Babak Baru di Parlemen Maluku: Farhatun Rabiah Samal Resmi Pimpin Sekretariat DPRD

IMG 20260220 WA0050 scaled

 

Editor: Redaksi 

Ambon, Bedahnusantara.com: Struktur birokrasi di lingkungan Pemerintah Provinsi Maluku kembali diperkuat. Farhatun Rabiah Samal resmi dipercaya mengemban jabatan Sekretaris DPRD Provinsi Maluku setelah dilantik oleh Gubernur Maluku, Hendrik Lewerissa, dalam upacara yang berlangsung di Lantai 7 Kantor Gubernur Maluku, Jumat (20/2/2026).

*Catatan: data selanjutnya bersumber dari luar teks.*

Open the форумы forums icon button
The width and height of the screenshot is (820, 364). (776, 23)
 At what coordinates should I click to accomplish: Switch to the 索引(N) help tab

Pelantikan tersebut merupakan bagian dari pengisian 22 jabatan Pejabat Tinggi Pratama di lingkup Pemprov Maluku. Langkah ini dilakukan sebagai upaya penyegaran organisasi sekaligus penguatan kinerja aparatur sipil negara (ASN) guna mendorong efektivitas pemerintahan dan percepatan pembangunan daerah.

Dalam pernyataannya usai pelantikan, Farhatun menyampaikan rasa syukur atas amanah yang diberikan. Ia menyadari bahwa posisi Sekretaris DPRD memiliki peran strategis dalam memastikan kelancaran tugas-tugas legislatif.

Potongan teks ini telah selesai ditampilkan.